[市場動向]

日立製作所、小型IoT機器向けのメッセージ認証技術「Chaskey」が国際標準ISO/IEC 29192-6に

2019年9月20日(金)日川 佳三(IT Leaders編集部)

日立製作所とベルギーのルーベンカトリック大学は2019年9月20日、両者が共同で開発したIoT機器向けのメッセージ認証技術「Chaskey」が、ISO(国際標準化機構)での最終承認を経て、軽量暗号国際標準規格「ISO/IEC 29192-6」として採択されたと発表した。少ないメモリーで高速に処理できることから、小型機器にセキュリティ機能を導入しやすくなるとしている。標準化は、産業技術総合研究所(産総研)の協力の下で行った。

 IoTシステムを安全かつリアルタイムに運用するためには、機器を制御する命令や判断の材料となるセンサー情報が改竄されていないことをスピーディに保証する必要がある。しかし、小型のIoT機器は、情報処理を行うメモリーなどのリソースが少ないため、暗号処理の省メモリー性と高速性の両立が課題だった。

 そこで、日立製作所とルーベンカトリック大学は、IoT向けのメッセージ認証技術としてChaskeyを開発した。Chaskeyでは、IoT機器のデータが改竄されていないことを、標準的に利用されている暗号化技術に比べて1/2~1/5の少ないメモリーで、かつ2~7倍高速に保証できるとしている。

 Chaskeyの技術面での特徴は、大きく2つある。1つは、どのようなCPUでも高速に動作するようにしたことである。CPUの基本命令だけでデータを変換するARX設計法を採用した。表の参照を行わないため、メモリー使用量が小さくて済む。
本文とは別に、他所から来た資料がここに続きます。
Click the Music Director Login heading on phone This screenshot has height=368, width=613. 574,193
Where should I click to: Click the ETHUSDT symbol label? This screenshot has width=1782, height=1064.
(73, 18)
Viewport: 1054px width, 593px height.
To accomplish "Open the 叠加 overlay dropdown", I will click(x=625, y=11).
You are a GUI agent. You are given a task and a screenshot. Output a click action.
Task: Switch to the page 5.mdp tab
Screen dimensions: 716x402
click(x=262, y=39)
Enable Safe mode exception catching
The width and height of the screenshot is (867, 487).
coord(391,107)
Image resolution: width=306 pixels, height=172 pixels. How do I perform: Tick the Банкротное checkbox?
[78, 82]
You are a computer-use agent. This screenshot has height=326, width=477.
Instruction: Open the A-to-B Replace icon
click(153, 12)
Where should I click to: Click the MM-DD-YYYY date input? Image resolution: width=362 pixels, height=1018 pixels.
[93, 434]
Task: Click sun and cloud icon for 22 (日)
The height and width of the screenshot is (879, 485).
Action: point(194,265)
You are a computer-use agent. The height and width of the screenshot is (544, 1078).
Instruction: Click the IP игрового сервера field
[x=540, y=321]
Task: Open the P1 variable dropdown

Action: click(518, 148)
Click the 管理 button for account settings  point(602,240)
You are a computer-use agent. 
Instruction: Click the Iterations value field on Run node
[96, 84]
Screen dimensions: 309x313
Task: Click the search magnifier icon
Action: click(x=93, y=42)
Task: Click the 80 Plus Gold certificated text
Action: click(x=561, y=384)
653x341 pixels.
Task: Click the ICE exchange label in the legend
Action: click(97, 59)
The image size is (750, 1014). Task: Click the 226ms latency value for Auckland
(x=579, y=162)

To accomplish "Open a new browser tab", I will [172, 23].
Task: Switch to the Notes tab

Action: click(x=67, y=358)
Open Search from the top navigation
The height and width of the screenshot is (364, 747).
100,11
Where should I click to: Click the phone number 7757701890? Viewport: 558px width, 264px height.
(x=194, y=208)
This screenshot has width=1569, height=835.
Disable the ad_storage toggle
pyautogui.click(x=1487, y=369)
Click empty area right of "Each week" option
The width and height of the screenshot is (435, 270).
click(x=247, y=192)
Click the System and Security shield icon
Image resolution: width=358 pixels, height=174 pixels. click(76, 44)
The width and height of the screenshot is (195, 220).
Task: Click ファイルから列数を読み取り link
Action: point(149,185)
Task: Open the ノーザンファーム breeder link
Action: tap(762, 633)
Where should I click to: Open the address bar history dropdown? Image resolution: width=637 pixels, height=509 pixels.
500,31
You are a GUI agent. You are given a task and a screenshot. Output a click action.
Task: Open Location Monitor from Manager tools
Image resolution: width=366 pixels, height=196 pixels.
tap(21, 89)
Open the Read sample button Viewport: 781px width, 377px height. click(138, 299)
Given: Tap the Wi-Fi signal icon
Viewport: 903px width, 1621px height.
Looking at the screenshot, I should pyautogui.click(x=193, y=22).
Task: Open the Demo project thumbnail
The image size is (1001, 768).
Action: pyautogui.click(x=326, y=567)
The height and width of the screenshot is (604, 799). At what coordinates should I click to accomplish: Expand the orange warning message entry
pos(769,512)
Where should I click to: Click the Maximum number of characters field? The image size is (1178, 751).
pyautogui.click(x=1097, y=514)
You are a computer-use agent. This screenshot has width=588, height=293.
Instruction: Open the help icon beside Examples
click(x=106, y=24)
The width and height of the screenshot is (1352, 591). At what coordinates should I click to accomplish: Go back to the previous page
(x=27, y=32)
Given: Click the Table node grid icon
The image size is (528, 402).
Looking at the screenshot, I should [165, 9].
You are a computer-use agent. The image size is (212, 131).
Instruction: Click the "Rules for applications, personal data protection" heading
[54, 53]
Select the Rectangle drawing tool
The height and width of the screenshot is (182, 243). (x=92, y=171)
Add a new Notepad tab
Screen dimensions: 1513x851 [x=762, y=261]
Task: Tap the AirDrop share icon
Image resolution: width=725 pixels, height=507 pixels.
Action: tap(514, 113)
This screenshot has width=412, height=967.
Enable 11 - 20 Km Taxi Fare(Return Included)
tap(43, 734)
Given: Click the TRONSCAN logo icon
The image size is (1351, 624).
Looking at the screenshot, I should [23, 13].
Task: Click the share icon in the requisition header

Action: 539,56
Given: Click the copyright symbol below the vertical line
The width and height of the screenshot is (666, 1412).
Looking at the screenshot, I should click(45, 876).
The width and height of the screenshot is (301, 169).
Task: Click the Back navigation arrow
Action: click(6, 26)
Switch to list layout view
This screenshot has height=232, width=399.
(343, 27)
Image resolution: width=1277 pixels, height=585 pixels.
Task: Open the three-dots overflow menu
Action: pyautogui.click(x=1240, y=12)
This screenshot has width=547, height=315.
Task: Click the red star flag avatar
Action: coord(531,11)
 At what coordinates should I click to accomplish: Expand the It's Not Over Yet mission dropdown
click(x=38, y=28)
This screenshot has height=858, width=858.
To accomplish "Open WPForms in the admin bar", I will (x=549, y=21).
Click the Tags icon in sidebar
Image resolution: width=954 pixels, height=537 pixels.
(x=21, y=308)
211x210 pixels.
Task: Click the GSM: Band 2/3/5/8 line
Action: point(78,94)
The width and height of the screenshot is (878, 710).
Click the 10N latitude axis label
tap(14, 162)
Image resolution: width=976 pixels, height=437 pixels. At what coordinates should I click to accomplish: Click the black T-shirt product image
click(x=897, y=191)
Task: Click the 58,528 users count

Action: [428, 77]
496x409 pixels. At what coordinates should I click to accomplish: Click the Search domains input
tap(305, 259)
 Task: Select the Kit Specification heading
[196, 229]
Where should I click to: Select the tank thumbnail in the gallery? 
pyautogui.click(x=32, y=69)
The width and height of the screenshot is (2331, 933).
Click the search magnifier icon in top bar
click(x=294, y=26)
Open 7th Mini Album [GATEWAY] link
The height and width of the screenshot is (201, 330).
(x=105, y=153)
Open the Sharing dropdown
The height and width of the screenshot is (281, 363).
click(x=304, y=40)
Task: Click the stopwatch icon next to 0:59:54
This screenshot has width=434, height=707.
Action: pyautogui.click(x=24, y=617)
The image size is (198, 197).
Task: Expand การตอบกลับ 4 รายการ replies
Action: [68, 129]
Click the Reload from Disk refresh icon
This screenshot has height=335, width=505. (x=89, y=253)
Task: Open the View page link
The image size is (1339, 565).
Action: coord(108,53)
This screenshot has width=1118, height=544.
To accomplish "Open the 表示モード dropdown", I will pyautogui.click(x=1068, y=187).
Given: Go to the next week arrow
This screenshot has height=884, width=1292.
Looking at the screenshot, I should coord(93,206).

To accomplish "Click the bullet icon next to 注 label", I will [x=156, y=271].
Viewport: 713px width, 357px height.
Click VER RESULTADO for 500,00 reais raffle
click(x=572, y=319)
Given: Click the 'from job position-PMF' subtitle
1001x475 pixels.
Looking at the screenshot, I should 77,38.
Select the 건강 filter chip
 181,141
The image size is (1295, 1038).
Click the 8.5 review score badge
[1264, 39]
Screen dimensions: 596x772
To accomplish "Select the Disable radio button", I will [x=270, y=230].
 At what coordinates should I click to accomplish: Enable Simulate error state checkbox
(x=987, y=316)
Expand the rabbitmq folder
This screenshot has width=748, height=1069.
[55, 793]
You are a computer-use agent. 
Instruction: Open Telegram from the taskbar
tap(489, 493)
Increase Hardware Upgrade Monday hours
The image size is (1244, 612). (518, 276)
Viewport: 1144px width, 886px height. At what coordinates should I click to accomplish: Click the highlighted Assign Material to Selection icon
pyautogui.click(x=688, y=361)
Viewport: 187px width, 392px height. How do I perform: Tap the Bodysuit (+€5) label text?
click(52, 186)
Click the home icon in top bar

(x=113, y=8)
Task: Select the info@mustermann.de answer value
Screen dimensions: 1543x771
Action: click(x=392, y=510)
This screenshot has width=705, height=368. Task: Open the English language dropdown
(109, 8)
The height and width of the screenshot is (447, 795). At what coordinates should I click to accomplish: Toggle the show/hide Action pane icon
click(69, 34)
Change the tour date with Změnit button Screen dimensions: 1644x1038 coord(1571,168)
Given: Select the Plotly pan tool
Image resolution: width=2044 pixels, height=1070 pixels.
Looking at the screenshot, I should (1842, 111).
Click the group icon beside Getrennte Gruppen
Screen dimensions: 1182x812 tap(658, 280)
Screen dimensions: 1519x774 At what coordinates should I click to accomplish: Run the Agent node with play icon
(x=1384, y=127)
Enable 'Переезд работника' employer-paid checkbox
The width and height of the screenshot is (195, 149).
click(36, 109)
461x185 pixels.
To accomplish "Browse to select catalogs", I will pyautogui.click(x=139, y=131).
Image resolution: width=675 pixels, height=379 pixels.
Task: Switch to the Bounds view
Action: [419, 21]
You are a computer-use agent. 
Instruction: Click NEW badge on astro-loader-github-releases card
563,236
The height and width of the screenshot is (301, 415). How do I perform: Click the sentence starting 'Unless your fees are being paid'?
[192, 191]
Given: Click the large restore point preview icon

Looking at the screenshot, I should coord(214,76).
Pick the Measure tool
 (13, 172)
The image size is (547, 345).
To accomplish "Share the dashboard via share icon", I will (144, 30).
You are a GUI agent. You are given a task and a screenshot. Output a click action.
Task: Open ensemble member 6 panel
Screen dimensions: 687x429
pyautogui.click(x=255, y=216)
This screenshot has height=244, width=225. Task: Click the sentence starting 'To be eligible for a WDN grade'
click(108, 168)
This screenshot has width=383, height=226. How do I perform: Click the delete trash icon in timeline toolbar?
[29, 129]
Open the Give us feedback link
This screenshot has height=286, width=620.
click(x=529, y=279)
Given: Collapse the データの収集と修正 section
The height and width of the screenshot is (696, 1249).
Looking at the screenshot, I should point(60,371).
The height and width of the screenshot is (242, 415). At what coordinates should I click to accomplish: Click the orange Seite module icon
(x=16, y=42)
 小型IoT機器で使われる8~32ビットCPUで高速に動作するように、パラメータの選定にも着目した。ARX設計法では従来、適したパラメータの選定に時間がかかっていたが、ルーベンカトリック大学が開発した評価ツールにより、短時間で適したパラメータを選定することができるようになった。

 もう1つの特徴は、制御コマンドやセンサデータなど、小さいサイズのデータを高速に処理できるようにしたことである。複数のIoT機器が相互に通信するシステムでは、暗号通信の初期化処理が頻繁に発生し、処理速度が低下する。これに対してChaskeyでは、初期化処理のコストを最小限に抑えるEven-Mansour構成法を採用した。Even-Mansour構成法は本来ブロック暗号を作る方法だが、メッセージ認証機能を実現する用法(mode of operation)を開発し、安全性を理論的に検証したとしている。